Several G20 export restrictions remain in place, including on food and fertilizers

July 27, 2023

According to the latest World Trade Organization's (WTO) Trade Monitoring Report on G20 trade measures, the G20 economies introduced substantially more trade-facilitating than trade-restrictive measures on goods between mid-October 2022 and mid-May 2023.

The report indicates however that several export restrictions on food, feed and fertilizers remained in place, compromising the predictable flow of food through international markets and contributing to price volatility at a time when food affordability remains a major global concern.
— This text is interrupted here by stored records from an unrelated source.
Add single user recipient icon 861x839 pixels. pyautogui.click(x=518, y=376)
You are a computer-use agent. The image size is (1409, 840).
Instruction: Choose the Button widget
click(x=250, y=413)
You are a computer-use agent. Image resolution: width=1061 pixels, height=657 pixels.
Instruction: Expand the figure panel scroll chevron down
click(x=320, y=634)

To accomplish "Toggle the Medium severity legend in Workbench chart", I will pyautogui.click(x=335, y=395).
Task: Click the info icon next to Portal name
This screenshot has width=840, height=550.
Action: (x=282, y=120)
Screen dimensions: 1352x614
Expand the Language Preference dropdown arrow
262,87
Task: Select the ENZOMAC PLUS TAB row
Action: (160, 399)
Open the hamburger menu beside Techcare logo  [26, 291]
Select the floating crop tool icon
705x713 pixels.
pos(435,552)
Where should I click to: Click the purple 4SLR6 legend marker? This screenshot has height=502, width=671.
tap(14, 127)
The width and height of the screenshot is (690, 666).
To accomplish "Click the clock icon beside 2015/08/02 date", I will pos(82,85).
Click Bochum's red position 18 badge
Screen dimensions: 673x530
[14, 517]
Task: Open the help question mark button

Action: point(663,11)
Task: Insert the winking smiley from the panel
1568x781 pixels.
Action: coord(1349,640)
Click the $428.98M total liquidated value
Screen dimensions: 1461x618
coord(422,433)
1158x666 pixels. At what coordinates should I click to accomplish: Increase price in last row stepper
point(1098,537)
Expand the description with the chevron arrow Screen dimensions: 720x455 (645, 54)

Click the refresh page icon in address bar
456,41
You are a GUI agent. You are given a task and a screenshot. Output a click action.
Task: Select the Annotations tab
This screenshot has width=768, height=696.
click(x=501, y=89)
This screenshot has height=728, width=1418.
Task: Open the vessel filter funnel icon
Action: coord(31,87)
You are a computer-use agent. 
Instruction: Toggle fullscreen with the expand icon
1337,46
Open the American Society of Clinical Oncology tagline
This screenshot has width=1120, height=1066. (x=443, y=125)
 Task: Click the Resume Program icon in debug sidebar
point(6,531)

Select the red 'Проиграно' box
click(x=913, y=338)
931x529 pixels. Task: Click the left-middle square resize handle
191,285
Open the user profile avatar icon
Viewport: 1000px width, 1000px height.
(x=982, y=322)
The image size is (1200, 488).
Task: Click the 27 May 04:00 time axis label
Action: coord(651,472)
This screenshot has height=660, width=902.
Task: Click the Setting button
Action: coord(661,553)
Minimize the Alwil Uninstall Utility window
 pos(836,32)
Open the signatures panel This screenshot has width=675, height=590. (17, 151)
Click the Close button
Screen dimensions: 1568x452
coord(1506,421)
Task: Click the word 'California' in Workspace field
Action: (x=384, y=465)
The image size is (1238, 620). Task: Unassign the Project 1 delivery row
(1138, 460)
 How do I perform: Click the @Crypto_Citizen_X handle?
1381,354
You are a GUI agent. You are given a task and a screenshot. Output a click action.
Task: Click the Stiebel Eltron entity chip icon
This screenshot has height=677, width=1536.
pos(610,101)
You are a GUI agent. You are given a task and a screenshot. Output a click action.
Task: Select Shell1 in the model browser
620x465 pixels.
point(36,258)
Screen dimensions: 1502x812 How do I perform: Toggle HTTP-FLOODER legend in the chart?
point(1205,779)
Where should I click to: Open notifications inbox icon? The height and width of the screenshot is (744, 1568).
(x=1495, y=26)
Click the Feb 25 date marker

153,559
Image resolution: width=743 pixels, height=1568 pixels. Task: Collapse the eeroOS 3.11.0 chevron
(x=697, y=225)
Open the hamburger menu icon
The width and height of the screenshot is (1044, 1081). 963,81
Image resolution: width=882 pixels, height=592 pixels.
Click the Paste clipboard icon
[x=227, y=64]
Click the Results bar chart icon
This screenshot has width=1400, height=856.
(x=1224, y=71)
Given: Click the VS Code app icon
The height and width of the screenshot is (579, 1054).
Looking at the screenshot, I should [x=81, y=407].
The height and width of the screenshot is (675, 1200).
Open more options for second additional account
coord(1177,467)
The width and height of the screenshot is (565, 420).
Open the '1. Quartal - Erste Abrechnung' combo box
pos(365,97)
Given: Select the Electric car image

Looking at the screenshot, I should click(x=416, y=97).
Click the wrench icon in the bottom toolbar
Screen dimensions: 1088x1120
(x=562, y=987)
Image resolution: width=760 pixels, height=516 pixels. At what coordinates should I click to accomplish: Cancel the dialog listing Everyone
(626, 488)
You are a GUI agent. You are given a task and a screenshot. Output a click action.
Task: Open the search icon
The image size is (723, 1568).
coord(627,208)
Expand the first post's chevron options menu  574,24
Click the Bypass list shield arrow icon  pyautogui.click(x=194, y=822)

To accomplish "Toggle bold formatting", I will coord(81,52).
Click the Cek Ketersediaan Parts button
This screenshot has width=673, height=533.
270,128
The war in Ukraine, COVID-19 after-effects, extreme weather and high food and energy prices continue to cause uncertainty in global trade.

As of mid-May 2023, WTO members still had 63 export restrictions in place on food, feed and fertilizers down from the total of 101 that had been introduced since the beginning of the war in Ukraine. In addition, 21 COVID-19-related export restrictions remain in force. Of these, G20 economies were maintaining 19 of the export restrictions on food, feed and fertilizers and 12 of the pandemic-related export restrictions.

During the review period, G20 economies introduced 77 new trade-facilitating and 41 trade-restrictive measures on goods. Most of them were import measures. The trade coverage of G20 trade-facilitating measures was estimated at USD 691.9 billion (up from USD 451.8 billion in the last report, issued in November 2022) and that of trade-restrictive measures at USD 88.0 billion (down from USD 160.1 billion).

Overall, there is no sign of a rollback of the accumulated stockpile of G20 import restrictions introduced since the global financial crisis. By the end of 2022, 11.1% of G20 imports were affected by import restrictions implemented since 2009 and still in force.